Compare the scope, not just the price
A useful bid should describe the damaged areas, removal and preparation assumptions, repair or replacement approach, finish expectations, access needs, cure considerations, and exclusions.
For multi-location, HOA, apartment, or property-management work, the bid should also identify documentation, phasing, owner approvals, and closeout requirements.
Look for hidden-condition language
Concrete damage can extend farther than the visible surface. The approved proposal is based on visible conditions unless exploratory work is specifically included.
Additional unsound concrete, corrosion, movement, base failure, concealed water paths, code issues, access problems, or owner changes may require a written change order.
The customer question
The question is whether each bid is pricing the same repair path, the same preparation, the same exclusions, and the same documentation expectations.

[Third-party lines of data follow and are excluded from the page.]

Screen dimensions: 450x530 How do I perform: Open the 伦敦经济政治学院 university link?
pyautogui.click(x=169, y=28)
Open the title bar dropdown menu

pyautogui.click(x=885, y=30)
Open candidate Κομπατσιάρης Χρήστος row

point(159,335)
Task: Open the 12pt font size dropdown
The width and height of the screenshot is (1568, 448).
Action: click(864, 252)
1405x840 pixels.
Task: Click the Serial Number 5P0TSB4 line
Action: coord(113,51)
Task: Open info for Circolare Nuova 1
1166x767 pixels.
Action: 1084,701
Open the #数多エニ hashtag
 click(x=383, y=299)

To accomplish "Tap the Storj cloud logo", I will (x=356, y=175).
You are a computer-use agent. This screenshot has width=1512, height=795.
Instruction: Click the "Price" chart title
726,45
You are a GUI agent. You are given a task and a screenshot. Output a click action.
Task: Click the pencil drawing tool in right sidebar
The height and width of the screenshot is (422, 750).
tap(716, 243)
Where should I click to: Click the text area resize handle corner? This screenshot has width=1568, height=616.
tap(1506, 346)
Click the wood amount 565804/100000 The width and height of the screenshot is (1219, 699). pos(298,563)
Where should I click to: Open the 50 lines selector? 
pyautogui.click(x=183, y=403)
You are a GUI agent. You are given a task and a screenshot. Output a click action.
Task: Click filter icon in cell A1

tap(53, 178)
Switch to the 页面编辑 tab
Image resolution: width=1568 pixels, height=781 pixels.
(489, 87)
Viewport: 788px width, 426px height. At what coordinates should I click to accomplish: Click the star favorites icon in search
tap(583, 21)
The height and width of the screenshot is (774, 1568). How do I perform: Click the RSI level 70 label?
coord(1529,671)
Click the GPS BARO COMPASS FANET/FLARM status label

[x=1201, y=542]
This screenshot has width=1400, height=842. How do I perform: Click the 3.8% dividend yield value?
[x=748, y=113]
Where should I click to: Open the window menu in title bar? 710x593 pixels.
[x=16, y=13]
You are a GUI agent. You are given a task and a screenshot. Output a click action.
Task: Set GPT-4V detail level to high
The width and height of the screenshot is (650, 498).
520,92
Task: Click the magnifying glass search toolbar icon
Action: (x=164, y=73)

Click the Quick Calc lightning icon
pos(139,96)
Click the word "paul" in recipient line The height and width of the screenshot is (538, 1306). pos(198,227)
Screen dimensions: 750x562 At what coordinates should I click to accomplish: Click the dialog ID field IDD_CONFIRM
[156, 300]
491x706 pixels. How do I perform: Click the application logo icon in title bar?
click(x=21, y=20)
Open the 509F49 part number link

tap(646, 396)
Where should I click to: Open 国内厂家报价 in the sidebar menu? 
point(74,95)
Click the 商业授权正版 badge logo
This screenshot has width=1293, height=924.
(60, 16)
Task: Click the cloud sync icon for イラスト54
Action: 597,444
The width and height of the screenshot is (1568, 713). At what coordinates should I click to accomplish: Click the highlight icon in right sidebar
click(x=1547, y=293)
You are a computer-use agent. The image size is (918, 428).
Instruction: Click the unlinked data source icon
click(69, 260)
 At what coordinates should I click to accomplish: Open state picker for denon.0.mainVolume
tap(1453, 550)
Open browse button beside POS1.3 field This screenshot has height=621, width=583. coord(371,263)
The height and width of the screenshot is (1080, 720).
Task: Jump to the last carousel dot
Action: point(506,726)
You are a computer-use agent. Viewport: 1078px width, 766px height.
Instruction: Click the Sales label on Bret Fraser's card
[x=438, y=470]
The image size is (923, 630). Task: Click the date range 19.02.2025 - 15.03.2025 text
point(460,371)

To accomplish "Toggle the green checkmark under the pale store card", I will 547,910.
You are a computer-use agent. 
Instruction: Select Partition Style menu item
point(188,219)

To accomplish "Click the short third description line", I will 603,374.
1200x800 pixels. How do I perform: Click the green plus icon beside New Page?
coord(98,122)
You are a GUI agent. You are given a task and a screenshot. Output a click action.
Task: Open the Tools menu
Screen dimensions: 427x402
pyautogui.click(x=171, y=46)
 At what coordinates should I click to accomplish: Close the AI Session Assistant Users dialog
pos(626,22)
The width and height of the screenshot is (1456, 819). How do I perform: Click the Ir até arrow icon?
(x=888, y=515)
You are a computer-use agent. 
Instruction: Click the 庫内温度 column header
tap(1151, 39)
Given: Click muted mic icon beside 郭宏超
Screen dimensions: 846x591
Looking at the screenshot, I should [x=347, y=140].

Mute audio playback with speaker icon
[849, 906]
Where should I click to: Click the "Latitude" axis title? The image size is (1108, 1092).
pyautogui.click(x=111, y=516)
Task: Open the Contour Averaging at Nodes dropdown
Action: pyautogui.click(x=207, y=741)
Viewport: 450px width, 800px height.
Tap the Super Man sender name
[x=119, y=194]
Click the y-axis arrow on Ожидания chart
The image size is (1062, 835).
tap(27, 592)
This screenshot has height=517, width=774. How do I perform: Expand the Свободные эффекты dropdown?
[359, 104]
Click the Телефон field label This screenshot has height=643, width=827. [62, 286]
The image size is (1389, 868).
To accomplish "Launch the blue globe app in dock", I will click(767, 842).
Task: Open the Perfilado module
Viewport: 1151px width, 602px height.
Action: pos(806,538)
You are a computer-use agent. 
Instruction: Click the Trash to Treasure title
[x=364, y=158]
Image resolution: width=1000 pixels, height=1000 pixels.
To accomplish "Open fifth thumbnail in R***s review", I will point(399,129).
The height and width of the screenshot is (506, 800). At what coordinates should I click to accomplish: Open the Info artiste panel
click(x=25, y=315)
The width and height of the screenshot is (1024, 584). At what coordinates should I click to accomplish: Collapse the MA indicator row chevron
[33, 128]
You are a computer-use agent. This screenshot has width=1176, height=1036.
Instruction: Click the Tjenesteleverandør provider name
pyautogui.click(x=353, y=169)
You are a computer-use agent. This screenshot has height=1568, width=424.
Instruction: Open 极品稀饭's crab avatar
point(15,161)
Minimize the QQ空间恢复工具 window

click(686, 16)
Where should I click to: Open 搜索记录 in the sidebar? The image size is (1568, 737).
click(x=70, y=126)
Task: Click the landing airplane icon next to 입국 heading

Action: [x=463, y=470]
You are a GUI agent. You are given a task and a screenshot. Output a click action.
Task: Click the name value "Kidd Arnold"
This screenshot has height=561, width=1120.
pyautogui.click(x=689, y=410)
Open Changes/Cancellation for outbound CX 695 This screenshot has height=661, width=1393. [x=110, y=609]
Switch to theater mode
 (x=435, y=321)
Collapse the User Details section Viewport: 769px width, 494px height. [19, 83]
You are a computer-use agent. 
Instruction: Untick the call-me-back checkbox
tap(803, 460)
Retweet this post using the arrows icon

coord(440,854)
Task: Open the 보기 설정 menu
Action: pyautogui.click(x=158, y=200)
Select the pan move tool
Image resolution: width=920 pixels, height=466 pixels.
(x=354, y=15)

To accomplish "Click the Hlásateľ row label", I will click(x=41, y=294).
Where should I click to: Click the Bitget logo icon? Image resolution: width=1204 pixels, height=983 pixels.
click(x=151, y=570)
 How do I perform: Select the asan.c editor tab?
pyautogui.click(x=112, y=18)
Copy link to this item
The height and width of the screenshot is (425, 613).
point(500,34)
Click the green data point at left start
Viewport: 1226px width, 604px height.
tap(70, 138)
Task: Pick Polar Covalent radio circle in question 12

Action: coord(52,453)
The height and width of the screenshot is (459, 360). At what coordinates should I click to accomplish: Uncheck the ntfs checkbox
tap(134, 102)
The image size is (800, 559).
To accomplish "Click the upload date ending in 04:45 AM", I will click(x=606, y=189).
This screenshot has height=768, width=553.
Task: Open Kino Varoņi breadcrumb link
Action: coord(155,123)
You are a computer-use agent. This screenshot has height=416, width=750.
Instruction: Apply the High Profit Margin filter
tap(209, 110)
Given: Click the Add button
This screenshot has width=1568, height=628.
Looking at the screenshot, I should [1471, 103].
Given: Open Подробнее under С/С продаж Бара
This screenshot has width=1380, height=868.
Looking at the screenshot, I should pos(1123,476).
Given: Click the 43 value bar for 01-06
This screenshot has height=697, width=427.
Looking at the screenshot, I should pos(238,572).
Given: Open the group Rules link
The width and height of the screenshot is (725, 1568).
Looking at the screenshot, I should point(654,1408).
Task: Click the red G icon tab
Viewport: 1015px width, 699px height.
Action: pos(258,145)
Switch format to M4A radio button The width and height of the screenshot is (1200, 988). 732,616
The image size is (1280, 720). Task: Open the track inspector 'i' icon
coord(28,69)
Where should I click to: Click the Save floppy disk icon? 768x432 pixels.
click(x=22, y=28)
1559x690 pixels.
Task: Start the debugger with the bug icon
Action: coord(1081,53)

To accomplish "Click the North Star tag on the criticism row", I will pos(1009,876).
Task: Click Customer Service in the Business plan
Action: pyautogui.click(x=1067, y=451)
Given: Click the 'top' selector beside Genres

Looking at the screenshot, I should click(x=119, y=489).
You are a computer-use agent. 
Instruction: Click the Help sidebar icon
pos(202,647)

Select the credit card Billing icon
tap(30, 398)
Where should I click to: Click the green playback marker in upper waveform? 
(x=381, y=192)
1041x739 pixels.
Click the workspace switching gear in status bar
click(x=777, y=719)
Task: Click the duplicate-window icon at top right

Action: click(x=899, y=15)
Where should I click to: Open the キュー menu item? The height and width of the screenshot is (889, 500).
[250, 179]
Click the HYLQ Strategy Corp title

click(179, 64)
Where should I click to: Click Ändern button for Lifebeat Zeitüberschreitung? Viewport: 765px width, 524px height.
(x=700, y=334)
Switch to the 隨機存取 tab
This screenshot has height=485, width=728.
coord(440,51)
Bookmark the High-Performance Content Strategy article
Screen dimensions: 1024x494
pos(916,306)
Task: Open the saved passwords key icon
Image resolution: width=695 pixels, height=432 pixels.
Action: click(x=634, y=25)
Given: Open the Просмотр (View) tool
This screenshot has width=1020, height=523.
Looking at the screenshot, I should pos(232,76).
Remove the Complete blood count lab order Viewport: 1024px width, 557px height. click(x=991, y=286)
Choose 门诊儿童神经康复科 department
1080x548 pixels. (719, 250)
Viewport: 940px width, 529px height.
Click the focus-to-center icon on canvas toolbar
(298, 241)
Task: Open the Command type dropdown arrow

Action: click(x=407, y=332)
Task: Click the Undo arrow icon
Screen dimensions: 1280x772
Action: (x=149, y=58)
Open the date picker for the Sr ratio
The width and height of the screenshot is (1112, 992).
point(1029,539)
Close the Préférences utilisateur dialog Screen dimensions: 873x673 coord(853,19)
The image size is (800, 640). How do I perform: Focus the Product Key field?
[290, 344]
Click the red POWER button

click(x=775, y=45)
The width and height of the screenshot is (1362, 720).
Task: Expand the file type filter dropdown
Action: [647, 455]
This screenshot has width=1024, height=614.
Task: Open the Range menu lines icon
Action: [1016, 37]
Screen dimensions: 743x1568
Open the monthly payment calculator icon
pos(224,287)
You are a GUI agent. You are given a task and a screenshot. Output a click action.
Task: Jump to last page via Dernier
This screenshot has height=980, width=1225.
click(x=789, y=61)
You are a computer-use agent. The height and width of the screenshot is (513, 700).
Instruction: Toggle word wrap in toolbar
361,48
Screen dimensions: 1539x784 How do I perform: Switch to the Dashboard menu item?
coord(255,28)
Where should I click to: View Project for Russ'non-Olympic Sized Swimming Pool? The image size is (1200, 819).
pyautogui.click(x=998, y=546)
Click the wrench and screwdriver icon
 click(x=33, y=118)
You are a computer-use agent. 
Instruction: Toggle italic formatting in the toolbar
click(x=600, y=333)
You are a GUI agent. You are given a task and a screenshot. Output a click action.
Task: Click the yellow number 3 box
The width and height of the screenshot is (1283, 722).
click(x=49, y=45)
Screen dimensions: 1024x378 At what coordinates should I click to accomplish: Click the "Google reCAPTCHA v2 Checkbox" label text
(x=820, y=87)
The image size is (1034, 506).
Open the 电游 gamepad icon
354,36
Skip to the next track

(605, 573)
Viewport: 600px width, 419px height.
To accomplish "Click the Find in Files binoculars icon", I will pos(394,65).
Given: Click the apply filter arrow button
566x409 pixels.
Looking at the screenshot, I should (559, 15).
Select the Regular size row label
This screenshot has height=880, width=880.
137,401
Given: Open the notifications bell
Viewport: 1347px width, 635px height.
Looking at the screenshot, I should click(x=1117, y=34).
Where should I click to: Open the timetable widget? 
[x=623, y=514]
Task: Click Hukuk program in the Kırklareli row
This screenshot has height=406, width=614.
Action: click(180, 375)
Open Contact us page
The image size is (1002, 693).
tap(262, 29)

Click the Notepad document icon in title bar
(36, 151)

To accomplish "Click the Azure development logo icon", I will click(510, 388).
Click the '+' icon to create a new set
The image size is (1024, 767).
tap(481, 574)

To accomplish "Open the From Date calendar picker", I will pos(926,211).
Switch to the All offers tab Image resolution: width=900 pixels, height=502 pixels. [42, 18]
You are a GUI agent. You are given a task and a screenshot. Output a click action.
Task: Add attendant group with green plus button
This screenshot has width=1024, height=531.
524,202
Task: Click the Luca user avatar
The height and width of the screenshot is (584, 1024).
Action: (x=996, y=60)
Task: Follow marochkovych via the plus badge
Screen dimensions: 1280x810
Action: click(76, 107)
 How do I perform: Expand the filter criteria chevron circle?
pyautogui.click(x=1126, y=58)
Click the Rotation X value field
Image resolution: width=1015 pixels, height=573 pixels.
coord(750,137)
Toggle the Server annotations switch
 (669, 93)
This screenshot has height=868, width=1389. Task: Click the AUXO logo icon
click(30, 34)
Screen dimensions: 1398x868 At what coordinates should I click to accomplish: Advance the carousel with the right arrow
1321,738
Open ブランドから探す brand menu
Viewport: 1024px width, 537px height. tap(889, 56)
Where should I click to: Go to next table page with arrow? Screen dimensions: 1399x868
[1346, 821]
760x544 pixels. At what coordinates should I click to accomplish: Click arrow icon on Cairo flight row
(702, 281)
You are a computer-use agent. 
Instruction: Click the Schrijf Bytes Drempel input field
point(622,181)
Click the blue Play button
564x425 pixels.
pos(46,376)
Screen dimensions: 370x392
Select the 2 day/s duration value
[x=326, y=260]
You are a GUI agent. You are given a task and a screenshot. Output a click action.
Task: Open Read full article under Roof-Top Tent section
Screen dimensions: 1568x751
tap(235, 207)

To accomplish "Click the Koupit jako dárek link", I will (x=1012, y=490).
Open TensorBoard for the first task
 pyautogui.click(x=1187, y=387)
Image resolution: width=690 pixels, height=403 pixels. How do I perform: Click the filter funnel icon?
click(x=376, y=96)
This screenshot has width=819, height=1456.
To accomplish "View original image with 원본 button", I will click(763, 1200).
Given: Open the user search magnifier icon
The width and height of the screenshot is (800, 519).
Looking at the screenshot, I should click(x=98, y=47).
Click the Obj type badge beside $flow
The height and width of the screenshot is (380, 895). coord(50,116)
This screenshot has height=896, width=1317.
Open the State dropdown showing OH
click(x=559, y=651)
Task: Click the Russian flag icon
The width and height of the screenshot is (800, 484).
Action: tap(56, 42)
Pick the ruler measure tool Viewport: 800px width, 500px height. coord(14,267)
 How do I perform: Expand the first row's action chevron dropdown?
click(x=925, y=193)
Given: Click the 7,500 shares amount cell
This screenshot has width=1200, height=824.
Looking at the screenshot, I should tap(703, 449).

Visible conditions and possible contributors
A bid should respond to visible conditions such as cracks, spalling, exposed metal, trip hazards, water, prior patches, access constraints, and finish expectations.
Possible contributing conditions include drainage, movement, corrosion, base failure, root pressure, impact, thin sections, waterproofing, railing penetrations, or adjacent trade conditions. A bid that ignores those conditions may be hard to compare fairly.
Repair path, related trades, and photos
Compare whether the bid includes removal depth, edge preparation, repair material assumptions, reinforcement or embedded-metal handling, curing, finish, sealant, coating, drainage, access, protection, cleanup, and closeout documentation.
Send bidders the same wide photos, close-ups, tape-measure photos, water-context photos, and access photos. A site evaluation is appropriate when the bid needs measurements, multiple locations, manager or HOA documentation, or repair-versus-replacement judgment.
Practical conclusion
The clearest bid is usually the one that states what is included, what is excluded, how hidden conditions are handled, and what the finished repair is expected to look like. Price matters, but scope clarity matters first.